● What you should do
List each line of the data that holds the string "Expand", please.

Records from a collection
------------------------------

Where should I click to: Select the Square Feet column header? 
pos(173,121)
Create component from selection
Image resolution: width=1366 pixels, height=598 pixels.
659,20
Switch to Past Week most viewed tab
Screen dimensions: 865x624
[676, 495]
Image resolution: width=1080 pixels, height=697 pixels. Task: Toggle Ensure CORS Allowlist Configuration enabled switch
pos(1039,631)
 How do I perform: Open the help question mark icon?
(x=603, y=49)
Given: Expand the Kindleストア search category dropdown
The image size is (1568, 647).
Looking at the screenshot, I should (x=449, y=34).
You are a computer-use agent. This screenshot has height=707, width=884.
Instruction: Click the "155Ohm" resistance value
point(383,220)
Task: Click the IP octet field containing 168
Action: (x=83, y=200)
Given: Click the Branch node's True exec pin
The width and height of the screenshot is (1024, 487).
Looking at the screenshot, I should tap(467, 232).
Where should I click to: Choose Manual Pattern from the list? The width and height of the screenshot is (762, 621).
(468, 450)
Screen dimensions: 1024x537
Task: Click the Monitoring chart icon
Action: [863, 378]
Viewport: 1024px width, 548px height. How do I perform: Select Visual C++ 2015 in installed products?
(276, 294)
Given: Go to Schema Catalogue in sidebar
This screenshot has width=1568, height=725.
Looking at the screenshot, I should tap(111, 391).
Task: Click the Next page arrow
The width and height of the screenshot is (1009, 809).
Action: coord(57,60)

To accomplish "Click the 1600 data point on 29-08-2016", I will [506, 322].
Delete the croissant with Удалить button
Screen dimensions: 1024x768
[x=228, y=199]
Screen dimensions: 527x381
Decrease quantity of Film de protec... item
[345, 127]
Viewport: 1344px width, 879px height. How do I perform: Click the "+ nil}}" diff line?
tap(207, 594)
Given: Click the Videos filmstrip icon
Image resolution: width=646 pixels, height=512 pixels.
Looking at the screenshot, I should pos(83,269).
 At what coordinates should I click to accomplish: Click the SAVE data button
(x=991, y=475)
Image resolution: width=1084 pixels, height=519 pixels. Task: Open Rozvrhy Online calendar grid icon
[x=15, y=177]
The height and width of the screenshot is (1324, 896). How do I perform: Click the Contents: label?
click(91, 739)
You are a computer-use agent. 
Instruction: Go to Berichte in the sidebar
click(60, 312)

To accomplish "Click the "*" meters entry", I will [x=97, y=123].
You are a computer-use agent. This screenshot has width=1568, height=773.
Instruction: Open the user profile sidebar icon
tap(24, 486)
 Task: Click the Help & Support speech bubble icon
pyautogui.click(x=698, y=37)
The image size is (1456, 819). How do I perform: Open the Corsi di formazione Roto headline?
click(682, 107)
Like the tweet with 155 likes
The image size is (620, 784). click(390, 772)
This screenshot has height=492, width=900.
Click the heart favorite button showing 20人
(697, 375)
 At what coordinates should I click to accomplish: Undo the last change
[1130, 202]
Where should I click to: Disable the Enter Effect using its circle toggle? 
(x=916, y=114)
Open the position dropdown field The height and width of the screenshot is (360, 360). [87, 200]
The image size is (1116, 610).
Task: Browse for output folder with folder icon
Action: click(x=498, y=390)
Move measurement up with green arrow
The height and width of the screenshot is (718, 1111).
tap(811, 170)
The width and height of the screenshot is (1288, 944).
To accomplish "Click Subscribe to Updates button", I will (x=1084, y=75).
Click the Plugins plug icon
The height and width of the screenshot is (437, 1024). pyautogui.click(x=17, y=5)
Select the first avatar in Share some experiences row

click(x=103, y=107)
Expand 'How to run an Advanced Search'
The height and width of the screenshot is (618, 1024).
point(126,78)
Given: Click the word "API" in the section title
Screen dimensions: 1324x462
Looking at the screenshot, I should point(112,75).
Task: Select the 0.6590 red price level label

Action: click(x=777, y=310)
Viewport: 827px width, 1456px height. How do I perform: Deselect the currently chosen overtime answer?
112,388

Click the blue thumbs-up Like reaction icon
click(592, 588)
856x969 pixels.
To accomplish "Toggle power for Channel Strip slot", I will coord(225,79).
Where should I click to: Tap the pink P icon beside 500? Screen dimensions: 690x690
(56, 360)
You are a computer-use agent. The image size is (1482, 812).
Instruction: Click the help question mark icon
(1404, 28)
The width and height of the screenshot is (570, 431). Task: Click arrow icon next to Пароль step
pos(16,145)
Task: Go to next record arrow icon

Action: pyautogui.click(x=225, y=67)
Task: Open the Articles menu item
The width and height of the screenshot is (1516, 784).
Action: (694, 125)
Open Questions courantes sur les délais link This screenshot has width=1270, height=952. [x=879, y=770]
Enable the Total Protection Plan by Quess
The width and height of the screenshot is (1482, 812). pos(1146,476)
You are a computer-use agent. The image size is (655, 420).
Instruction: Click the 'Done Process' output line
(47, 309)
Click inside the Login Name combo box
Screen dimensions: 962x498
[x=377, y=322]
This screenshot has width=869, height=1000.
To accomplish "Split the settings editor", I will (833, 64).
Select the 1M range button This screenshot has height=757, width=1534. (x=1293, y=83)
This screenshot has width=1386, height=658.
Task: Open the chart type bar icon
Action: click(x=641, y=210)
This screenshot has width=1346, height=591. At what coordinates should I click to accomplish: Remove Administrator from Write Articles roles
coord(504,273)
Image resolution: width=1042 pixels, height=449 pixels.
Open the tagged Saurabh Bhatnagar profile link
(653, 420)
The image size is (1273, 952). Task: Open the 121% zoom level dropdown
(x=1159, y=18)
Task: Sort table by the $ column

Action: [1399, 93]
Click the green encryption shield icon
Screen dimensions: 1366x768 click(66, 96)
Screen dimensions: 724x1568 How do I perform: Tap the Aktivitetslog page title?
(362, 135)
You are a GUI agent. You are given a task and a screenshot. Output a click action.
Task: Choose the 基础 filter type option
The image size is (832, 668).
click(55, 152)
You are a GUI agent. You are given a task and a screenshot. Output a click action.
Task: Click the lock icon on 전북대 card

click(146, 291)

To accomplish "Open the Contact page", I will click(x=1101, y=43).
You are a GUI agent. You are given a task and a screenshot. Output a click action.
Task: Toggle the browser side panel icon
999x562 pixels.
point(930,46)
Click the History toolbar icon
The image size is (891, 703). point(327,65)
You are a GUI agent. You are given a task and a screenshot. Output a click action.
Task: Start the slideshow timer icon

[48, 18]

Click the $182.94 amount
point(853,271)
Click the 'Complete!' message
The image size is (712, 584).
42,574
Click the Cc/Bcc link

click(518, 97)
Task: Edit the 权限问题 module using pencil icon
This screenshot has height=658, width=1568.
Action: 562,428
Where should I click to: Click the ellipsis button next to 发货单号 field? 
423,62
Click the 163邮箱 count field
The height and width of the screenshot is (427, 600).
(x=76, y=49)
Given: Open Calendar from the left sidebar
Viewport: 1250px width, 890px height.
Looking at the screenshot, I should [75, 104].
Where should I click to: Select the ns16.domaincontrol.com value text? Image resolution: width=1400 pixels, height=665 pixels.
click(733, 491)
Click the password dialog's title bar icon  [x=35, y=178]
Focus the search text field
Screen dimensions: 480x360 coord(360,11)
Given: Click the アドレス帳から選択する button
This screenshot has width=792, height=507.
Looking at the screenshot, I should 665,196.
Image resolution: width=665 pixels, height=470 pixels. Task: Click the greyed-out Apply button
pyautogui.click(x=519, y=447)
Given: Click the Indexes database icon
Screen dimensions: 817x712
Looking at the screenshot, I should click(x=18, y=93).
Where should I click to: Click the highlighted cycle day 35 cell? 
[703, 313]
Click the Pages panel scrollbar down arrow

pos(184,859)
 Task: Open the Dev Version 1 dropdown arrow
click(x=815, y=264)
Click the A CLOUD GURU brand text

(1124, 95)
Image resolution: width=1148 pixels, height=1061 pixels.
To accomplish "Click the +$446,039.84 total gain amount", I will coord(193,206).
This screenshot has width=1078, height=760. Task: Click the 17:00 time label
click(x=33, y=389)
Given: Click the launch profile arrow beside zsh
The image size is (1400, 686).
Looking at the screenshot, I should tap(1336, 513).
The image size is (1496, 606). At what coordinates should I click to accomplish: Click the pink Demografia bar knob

------------------------------

● Result of this exercise
Given: Expand the Kindleストア search category dropdown
Expand 'How to run an Advanced Search'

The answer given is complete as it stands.